The counterclaim does not specifically allege that BMH’s fault was the
proximate or primary cause of Parker’s injury. It does, however, allege that
BMH’s fault was “proximate, active, actual, and primary,” (Doc. 132 at 40), and
BMH understands Dittenber to assert that BMH “was the proximate cause of
Parker’s injuries.” (Doc. 177 at 4). The Court therefore considers whether the
counterclaim states a viable claim for common-law indemnity based on causation
precepts despite Dittenber’s failure to make any argument along these lines.

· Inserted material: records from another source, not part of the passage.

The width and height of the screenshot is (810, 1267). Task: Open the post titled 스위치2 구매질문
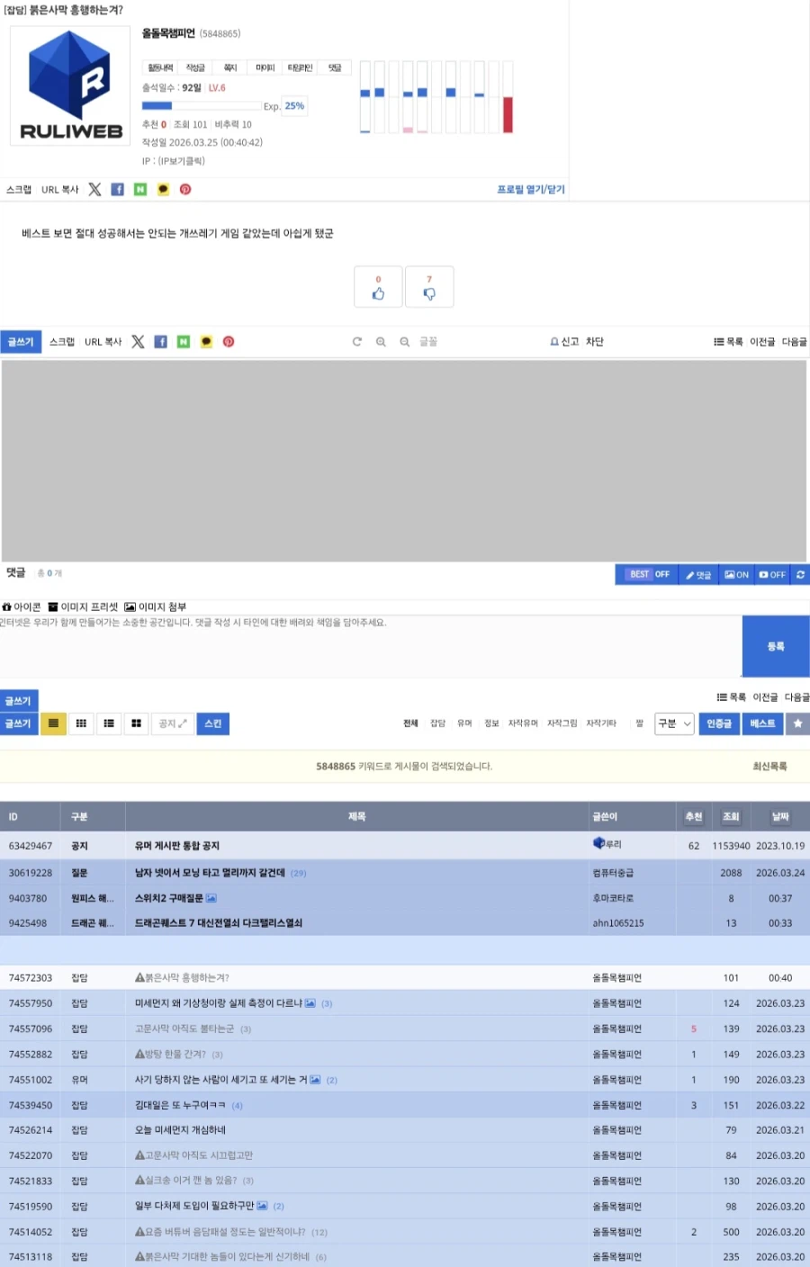tap(171, 897)
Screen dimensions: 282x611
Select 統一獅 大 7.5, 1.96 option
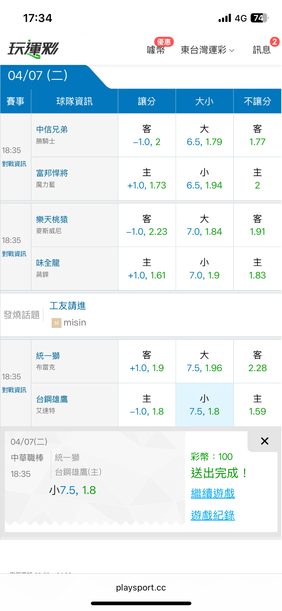pos(204,362)
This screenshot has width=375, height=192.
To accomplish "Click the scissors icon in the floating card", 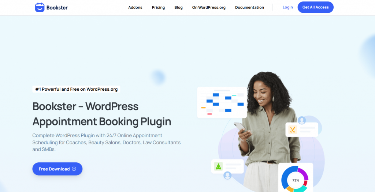I will (293, 129).
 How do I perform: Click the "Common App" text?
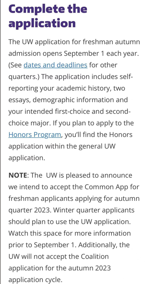[106, 187]
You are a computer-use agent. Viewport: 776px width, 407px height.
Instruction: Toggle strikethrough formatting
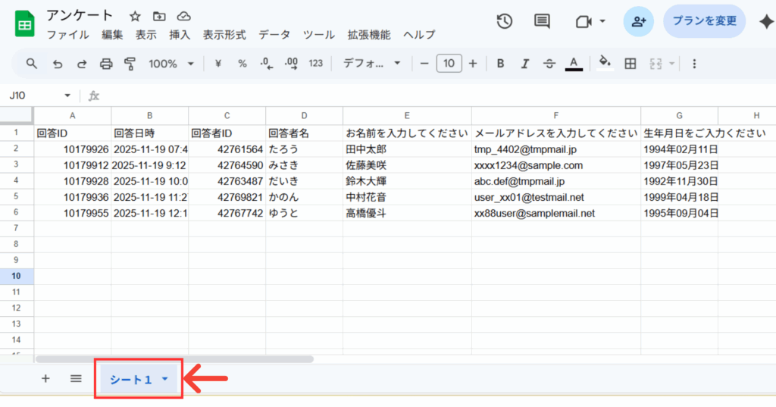[x=549, y=64]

The causation angle of common-law indemnity stems from Mallory, which
stated that indemnity is available when, although both parties are at fault, the fault
of the indemnitor “was the efficient cause of the injury.” 84 So. at 369. The
Alabama Supreme Court later rephrased the test as whether the indemnitor’s fault
“was the proximate or primary cause of the injury.” Crigler v. Salac, 438 So. 2d
1375, 1385 (Ala. 1983). It is clear that “proximate … cause” as used in Crigler
does not carry its ordinary meaning of “an act or omission that in a natural and
continuous sequence, unbroken by any new independent causes, produces the
injury and without which the injury would not have occurred.” Lemley v. Wilson,
178 So. 3d 834, 842 (Ala. 2015) (internal quotes omitted).5 In Crigler, the
5
An “efficient cause” is defined essentially as a proximate cause. Black’s Law
Dictionary 592 (9th ed. 2009); see also Nance v. Southerland, 79 So. 3d 612, 624 (Ala.
Civ. App. 2010) (“The proximate cause of an injury is the direct and immediate, efficient
cause of the injury.”) (internal quotes omitted).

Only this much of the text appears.